BEGIN

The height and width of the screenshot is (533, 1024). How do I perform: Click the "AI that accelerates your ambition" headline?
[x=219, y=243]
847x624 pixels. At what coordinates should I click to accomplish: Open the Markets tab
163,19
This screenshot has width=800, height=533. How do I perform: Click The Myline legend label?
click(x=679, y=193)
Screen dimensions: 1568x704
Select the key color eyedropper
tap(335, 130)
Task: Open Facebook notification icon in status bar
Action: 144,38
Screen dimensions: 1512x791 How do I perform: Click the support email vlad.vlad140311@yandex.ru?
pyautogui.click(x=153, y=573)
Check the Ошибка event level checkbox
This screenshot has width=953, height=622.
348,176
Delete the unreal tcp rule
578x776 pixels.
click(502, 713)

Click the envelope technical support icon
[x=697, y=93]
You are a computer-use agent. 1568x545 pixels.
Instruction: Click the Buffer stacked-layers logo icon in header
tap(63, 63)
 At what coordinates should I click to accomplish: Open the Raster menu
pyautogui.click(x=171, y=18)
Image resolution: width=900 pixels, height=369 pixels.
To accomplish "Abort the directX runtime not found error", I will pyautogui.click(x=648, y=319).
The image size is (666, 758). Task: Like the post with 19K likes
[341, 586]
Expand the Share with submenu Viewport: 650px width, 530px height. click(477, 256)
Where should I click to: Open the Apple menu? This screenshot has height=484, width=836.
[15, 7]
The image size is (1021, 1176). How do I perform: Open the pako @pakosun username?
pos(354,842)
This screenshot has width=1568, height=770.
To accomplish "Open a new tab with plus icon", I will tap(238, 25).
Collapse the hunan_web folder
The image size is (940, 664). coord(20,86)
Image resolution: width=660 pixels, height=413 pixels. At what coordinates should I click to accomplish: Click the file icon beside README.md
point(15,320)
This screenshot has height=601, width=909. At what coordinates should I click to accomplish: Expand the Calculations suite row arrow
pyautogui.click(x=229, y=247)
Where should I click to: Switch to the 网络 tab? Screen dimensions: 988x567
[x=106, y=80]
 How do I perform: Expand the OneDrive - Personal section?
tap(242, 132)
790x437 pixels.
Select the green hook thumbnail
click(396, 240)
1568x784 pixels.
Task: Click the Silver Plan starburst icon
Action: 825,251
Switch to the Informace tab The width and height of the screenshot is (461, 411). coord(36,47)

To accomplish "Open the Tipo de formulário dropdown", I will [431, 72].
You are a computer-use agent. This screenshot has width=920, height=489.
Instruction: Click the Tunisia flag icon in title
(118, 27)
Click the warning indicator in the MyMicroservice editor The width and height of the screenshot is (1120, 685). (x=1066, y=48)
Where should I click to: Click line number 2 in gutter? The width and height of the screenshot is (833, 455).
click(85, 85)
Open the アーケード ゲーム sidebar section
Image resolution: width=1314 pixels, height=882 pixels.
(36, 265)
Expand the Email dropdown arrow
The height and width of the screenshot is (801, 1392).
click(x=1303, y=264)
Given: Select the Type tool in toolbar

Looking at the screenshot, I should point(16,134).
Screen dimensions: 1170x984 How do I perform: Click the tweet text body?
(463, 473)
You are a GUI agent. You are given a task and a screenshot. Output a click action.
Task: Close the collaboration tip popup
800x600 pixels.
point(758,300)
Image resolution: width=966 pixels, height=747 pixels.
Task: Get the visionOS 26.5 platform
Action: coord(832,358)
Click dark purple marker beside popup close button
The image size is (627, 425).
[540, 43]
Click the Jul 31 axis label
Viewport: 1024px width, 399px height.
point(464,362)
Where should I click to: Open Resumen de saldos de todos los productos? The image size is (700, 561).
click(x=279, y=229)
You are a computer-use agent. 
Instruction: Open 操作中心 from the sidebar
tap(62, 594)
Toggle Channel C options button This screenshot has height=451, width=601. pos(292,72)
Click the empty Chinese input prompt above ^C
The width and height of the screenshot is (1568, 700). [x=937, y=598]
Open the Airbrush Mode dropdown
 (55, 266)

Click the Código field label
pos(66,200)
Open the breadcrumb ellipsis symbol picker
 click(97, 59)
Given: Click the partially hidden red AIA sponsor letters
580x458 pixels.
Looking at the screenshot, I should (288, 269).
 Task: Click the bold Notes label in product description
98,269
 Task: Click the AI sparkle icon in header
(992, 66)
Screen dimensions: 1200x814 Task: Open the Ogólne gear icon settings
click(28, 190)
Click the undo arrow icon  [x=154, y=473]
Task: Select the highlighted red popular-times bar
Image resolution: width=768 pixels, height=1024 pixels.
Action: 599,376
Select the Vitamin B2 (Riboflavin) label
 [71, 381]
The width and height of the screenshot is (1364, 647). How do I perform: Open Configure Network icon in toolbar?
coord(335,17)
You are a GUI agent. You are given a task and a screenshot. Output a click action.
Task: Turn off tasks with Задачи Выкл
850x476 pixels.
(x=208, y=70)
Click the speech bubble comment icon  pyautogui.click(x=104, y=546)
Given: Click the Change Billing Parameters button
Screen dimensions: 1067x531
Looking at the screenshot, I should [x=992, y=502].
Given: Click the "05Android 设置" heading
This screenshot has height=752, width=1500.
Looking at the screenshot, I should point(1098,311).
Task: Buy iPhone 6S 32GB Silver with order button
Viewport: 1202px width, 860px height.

END

> **Assignment**: Find the line with "Task: Close the collaboration tip popup" in the material above. Reproduce it and each line after it up to and including the line with "Click the undo".

> **Task answer**:
Task: Close the collaboration tip popup
800x600 pixels.
point(758,300)
Image resolution: width=966 pixels, height=747 pixels.
Task: Get the visionOS 26.5 platform
Action: coord(832,358)
Click dark purple marker beside popup close button
The image size is (627, 425).
[540, 43]
Click the Jul 31 axis label
Viewport: 1024px width, 399px height.
point(464,362)
Where should I click to: Open Resumen de saldos de todos los productos? The image size is (700, 561).
click(x=279, y=229)
You are a computer-use agent. 
Instruction: Open 操作中心 from the sidebar
tap(62, 594)
Toggle Channel C options button This screenshot has height=451, width=601. pos(292,72)
Click the empty Chinese input prompt above ^C
The width and height of the screenshot is (1568, 700). [x=937, y=598]
Open the Airbrush Mode dropdown
 (55, 266)

Click the Código field label
pos(66,200)
Open the breadcrumb ellipsis symbol picker
 click(97, 59)
Given: Click the partially hidden red AIA sponsor letters
580x458 pixels.
Looking at the screenshot, I should (288, 269).
 Task: Click the bold Notes label in product description
98,269
 Task: Click the AI sparkle icon in header
(992, 66)
Screen dimensions: 1200x814 Task: Open the Ogólne gear icon settings
click(28, 190)
Click the undo arrow icon  [x=154, y=473]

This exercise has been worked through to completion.